I know that sounds a little bizarre, but hear me out.
When you think about it, your hands are one of the first impressions you make in a business meeting. You thrust out your hand and shake. And while men might focus on their grip, women think about their grooming. Manicured hands—with neatly shaped nails and no ragged cuticles—show that you’re put together. You’re conscientious, even meticulous. You’re on top of the little details. And you’ve got style!
All that conveys, and inspires, confidence. And this is no small thing in the business of marketing. After all, we’re not just marketing products and ideas. We’re marketing ourselves.
Not that polish is all about putting on a show. It gives the wearer a lift, too. How many times a day do you glance in the mirror? Maybe three or five?
But your hands are always in your sightline. When I type, gesture, or drive, it gives me a little lift to see a flash of color and shine.

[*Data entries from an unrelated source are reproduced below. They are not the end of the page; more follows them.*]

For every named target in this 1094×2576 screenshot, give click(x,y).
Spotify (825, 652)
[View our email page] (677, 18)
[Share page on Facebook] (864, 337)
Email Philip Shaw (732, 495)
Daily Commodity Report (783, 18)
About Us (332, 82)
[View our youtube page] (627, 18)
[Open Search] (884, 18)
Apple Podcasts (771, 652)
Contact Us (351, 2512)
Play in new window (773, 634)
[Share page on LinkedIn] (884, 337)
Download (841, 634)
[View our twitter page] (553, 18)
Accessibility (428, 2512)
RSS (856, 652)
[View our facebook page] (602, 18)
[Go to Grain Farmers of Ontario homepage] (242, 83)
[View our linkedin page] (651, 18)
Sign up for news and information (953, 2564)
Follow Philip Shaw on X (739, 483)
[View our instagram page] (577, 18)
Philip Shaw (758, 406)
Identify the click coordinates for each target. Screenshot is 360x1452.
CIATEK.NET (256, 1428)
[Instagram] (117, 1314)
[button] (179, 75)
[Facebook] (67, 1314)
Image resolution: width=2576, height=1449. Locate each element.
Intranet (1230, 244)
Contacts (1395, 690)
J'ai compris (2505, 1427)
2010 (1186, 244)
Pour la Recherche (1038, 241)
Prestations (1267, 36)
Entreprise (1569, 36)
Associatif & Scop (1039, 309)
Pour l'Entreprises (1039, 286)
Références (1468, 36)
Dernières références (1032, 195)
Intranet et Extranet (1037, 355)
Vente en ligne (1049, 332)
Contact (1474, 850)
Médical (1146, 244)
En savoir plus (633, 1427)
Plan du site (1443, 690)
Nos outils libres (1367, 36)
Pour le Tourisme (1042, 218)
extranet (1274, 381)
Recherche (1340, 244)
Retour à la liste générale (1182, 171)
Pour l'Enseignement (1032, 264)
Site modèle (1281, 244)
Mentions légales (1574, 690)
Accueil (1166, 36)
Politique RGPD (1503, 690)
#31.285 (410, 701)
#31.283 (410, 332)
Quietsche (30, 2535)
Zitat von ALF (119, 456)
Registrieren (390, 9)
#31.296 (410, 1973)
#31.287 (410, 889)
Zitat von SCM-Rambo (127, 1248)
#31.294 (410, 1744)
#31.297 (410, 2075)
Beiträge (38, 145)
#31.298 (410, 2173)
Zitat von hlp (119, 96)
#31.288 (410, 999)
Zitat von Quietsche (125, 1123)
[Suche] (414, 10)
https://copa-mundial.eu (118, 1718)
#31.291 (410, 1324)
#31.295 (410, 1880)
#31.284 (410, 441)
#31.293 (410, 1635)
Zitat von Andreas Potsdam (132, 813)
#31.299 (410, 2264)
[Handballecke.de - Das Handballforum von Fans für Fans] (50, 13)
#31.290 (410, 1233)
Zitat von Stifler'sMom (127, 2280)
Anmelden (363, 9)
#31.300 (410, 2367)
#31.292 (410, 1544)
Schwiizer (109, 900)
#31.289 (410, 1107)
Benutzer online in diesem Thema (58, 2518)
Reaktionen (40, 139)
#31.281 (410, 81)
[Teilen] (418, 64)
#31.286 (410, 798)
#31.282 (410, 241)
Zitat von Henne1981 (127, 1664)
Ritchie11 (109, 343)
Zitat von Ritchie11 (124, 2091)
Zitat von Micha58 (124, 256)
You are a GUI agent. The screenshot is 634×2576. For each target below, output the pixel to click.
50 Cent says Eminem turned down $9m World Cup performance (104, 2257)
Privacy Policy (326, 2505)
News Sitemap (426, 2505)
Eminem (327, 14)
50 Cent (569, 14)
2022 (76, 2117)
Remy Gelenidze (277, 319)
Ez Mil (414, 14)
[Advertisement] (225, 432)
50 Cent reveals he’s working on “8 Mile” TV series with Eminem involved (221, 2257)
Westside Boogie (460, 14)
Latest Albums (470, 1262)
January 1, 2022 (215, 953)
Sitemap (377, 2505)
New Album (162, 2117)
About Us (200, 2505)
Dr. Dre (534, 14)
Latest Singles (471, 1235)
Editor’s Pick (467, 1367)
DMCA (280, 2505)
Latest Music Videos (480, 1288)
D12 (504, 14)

Does it boost my confidence? Who can say? I’ve been a diehard nail-painter since the age of eleven. I barely know myself without a coat or three of lacquer on my nails.
I do know that when I was going through my breast cancer treatment, I was appalled when I heard I might have to take off my nail polish for surgery. In her amazing memoir, Geralyn Lucas wrote why she wore lipstick to her mastectomy. I didn’t care much about lipstick when I went for mine, but my polished nails felt like the utmost symbol of my dignity. (And yes, I got to keep my mani.)
Nails might seem like a frivolous detail, but I think they’ve got some significance—in life or at work. So, even though it’s a sign of bad economic times, I’m kind of glad women are finding a pick-me-up in nail polish these days. In my book, it’s one of the better boosters out there.